Le RH31 et le RHEOP révèlent aussi une diminution de la proportion d’épilepsie (de 13 à 6 % pour le premier, et de 9 à 3 % pour le second), souvent liée à la présence d’une déficience intellectuelle. Au niveau national, une épilepsie était codée dans 2 % des cas de TED.

Mais la proportion d’enfants avec TSA présentant des comorbidités reste élevée, avec notamment une plus forte prévalence de paralysie cérébrale (2 %) qu’en population générale, soulignent les auteurs.

Multiples facteurs en cause

Comment expliquer l’augmentation de la prévalence des diagnostics de TSA, dont la sévérité tiendrait pour une grande part à l’héritabilité, sans qu’on puisse ignorer le rôle de l’environnement ? Les facteurs sont multiples, rappelle la déléguée interministérielle Autisme et troubles du neurodéveloppement, Claire Compagnon, dans l’éditorial. La hausse de la prévalence s’explique notamment par une évolution de la définition et des critères diagnostiques, par la sous-estimation antérieure liée au manque de campagnes de prévention et d’information, et par une meilleure détection précoce.

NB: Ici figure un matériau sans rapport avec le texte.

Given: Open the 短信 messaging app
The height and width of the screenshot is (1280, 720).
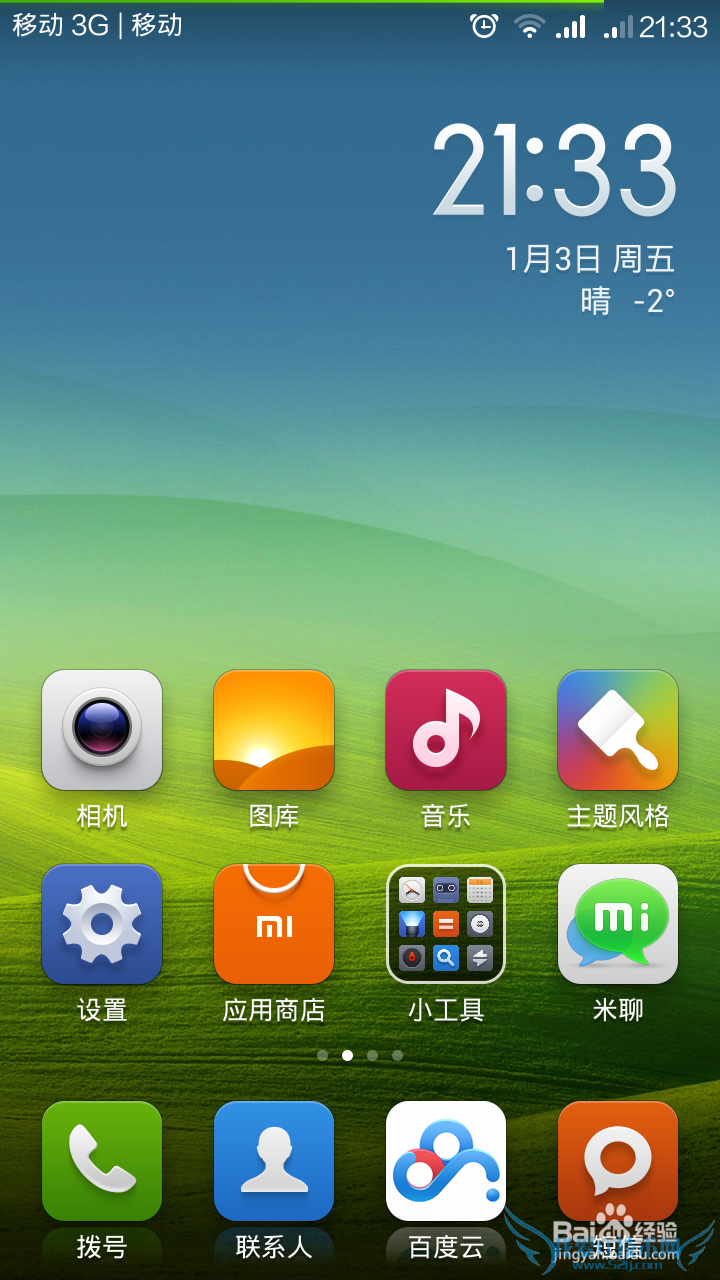Looking at the screenshot, I should tap(618, 1161).
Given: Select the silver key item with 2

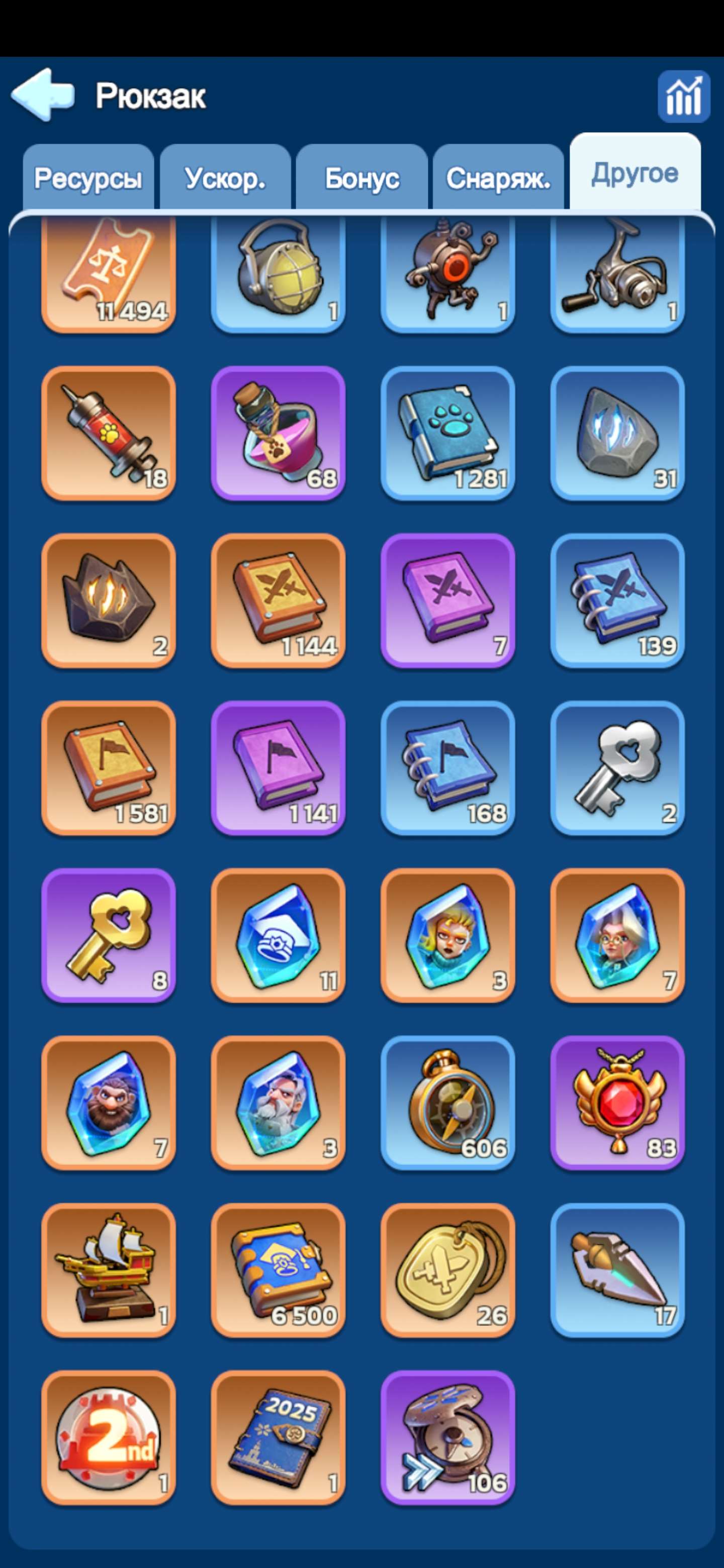Looking at the screenshot, I should tap(617, 767).
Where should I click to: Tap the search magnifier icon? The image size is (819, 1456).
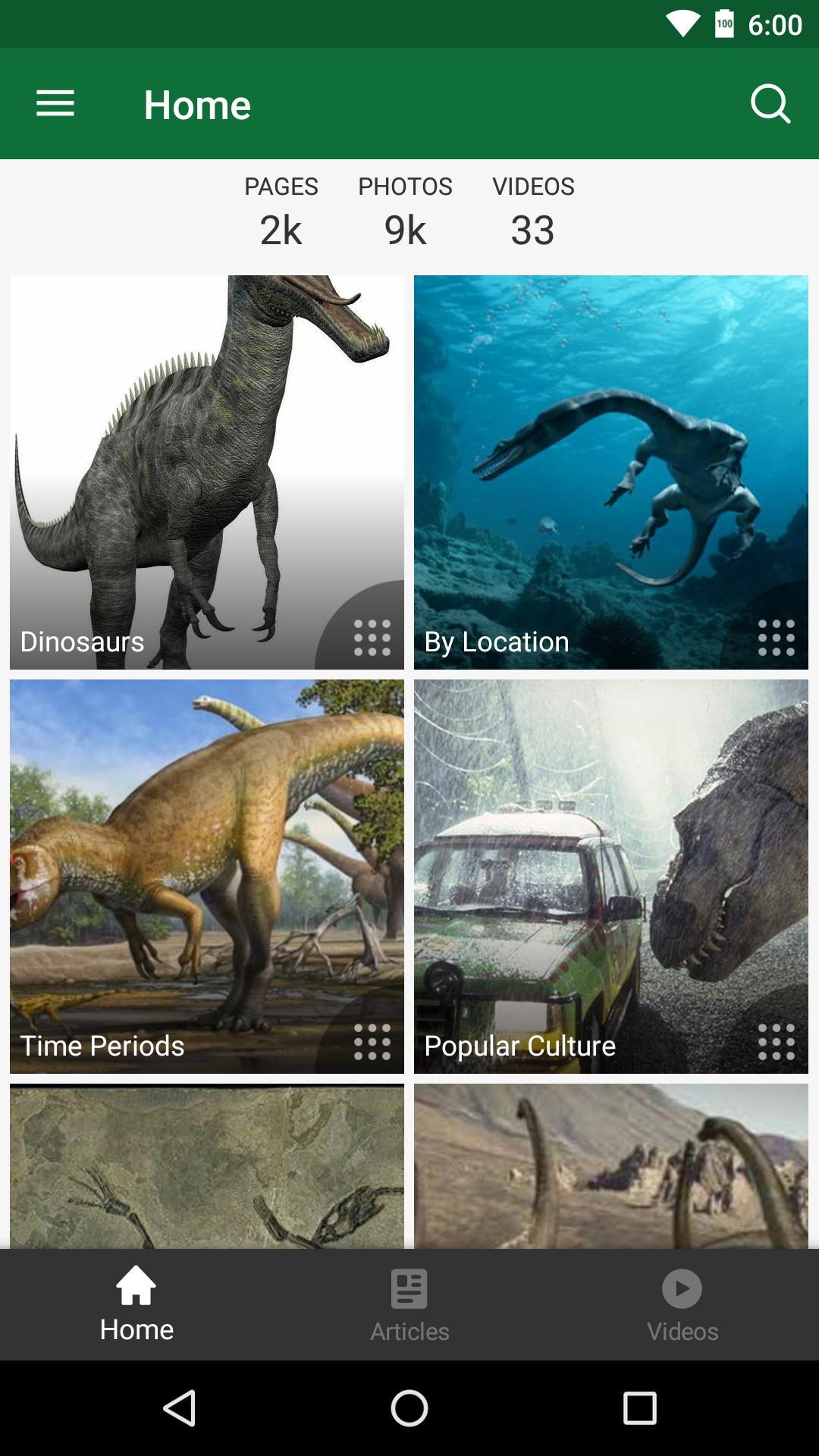coord(770,104)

Mais encore de nombreuses personnes avec TSA ne sont pas identifiées en France, reconnaît-elle, fixant comme enjeu majeur leur meilleur repérage et connaissance de leurs conditions de vie – objectifs présents dans la stratégie nationale pour l’autisme au sein des troubles du neuro-développement présentée en avril 2018.

À cet égard, la cohorte ELENA, pilotée par l’équipe de la Pr Amaria Baghdadli (CHU Montpellier), a permis de recruter de 2013 à 2019, 900 enfants diagnostiqués avec un TSA, qui seront suivis jusqu’en 2025. L’objectif principal est d’identifier les phénotypes et trajectoires développementales du TSA, et leurs déterminants aux plans clinique, biologique et environnemental, ce qui devrait permettre d’améliorer le diagnostic et d’élaborer des mesures de prévention. Il s’agit aussi d’évaluer les parcours de soins et de décrire les caractéristiques psychosociales des parents et des fratries.

La stratégie nationale pour l’autisme prévoit le financement d’une cohorte d’ampleur, par le programme d’investissements d’avenir (PIA). Un appel à projet sera élaboré début 2020.

Une faible prévalence questionnante des TSA en Guyane

En 2016, la prévalence des TSA en Guyane était de 18,4 pour 10 000 enfants nés entre 2005 et 2010, selon une étude publiée dans ce même « BEH ». Ce taux, particulièrement faible par rapport aux données nationales et internationales, serait le témoin de difficultés d’accès aux droits et aux soins en Guyane, considèrent les auteurs. Ils pointent de grandes variations selon le lieu de résidence des enfants, avec des taux plus forts sur le littoral qui concentre la majorité de l’offre sanitaire et médico-sociale, et bien moindres à l’ouest, où les structures sont moins accessibles, et les représentations négatives du handicap, très prégnantes.

* Le TSA se caractérise par l’association de perturbations de la communication sociale et de profils de comportements stéréotypés et répétitifs.